Cleaning and Preparing Transducers
The AIUM has published guidelines for cleaning and preparing ultrasound transducers between patients, including specific procedures for cleaning and disinfection [17]. External probes that only come into contact with clean, intact skin require cleaning after each use. Internal probes should be covered for each exam. Variable rates of leakage have been reported with both condoms and commercially available covers and therefore high-level disinfection of the probe is required after each use.
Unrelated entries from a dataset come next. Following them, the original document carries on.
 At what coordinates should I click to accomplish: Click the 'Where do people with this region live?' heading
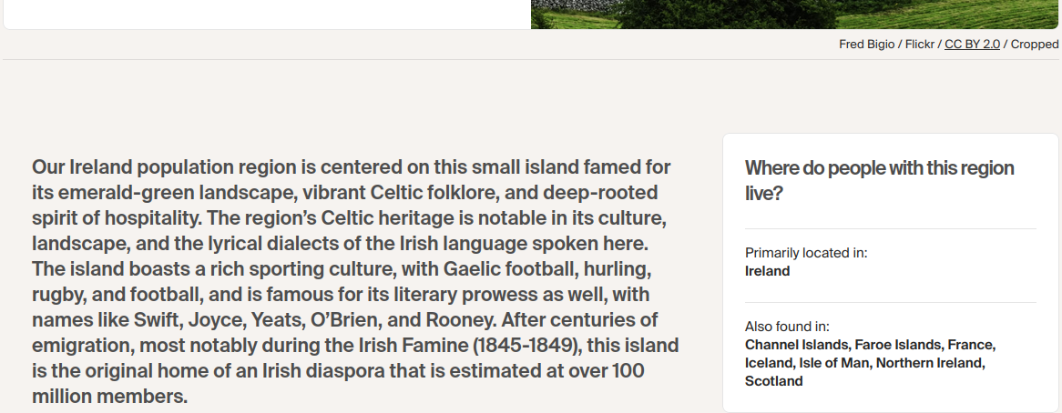point(879,180)
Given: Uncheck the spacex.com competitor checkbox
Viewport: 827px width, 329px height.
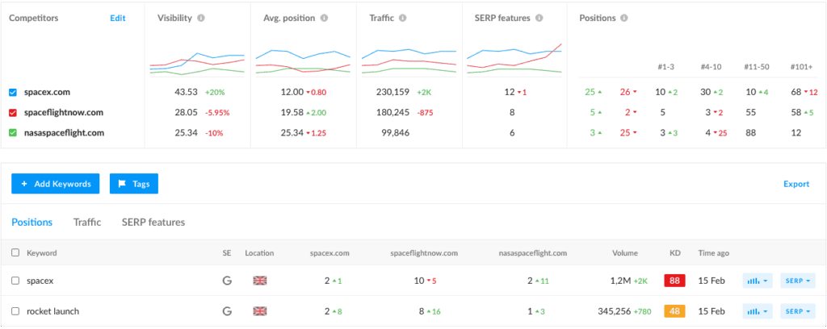Looking at the screenshot, I should (x=12, y=92).
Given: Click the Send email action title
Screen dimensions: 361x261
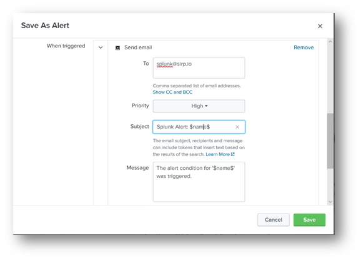Looking at the screenshot, I should click(138, 47).
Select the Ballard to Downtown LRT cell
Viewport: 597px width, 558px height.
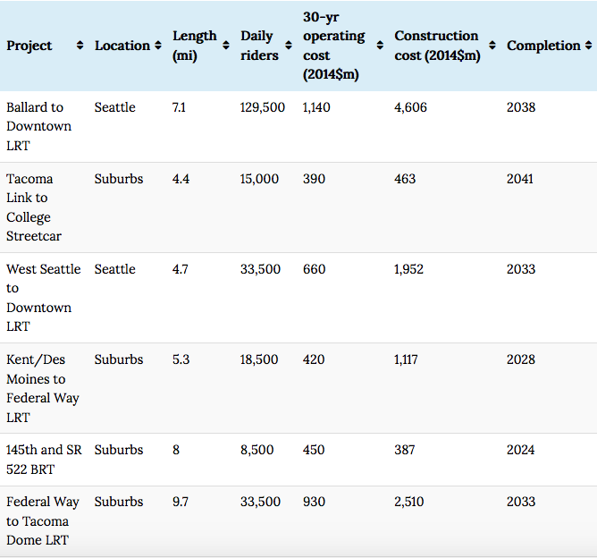click(38, 126)
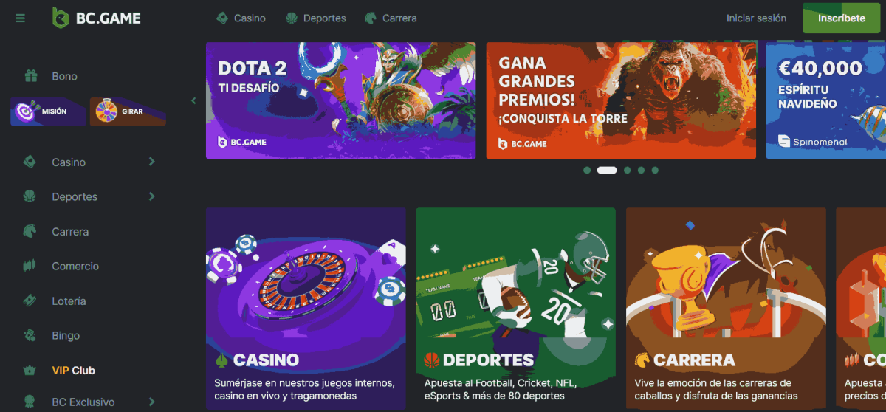
Task: Click the Inscríbete button
Action: pos(841,18)
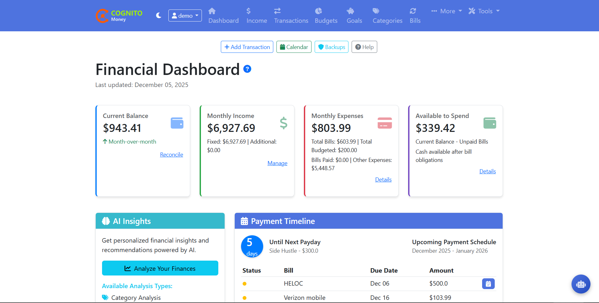Open the demo user dropdown
This screenshot has width=599, height=303.
(x=185, y=15)
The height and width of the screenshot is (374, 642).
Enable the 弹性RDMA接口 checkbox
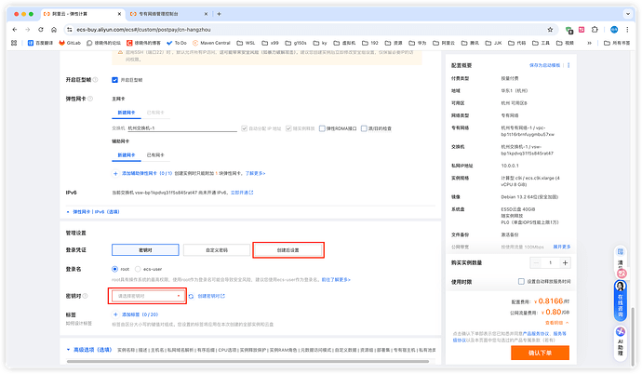tap(322, 127)
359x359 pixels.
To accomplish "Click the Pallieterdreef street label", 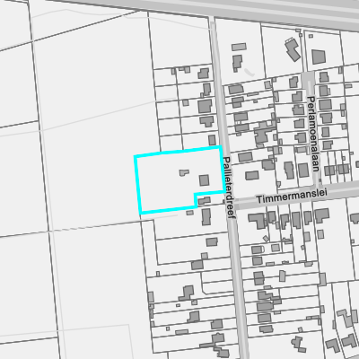I will coord(230,188).
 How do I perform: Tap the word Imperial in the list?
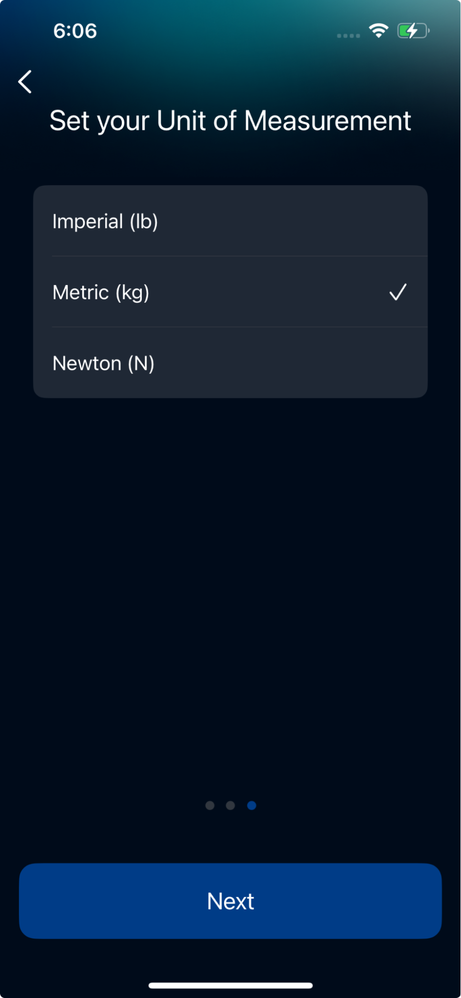pyautogui.click(x=88, y=222)
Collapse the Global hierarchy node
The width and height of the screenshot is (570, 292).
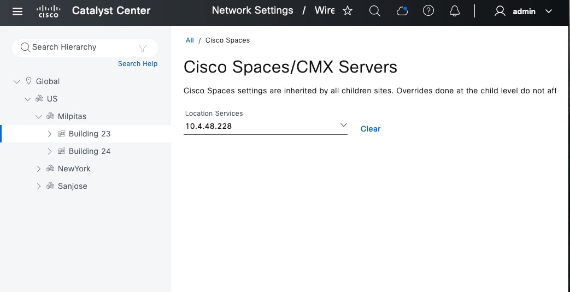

Interestingly, condoms have lower leakage compared to commercially available probe covers and also have better acceptable quality levels.
Teaching Points
· Guidelines and recommendations for the performance of first-trimester ultrasound have been developed and published by several societies and organizations.
· Components of a standard first-trimester examination are assessment of pregnancy location, fetal number, fetal viability, measurements, determination of gestational age, and assessment of other intrauterine and extrauterine structures. Assessment of fetal anatomy and fetal aneuploidy assessment may be appropriate for some patients.
· The first trimester is the optimum time to determine chorionicity and amnionicity, which are critical for management of multi-fetal pregnancies.
· Findings diagnostic of pregnancy failure include a crown-rump length (CRL) of ≥7 mm and no heartbeat, mean sac diameter (MSD) of ≥25 mm and no embryo, absence of an embryo with a heartbeat ≥2 weeks after a scan that showed a gestational sac without a yolk sac, and absence of an embryo with a heartbeat ≥11 days after a scan that showed a gestational sac with a yolk sac.
· Discrepancies between ultrasound dating and LMP dating that support re-dating based on CRL measurement are more than 5 days at ≤8 6/7 weeks, and more than 7 days from 9 0/7 weeks to 13 6/7 weeks.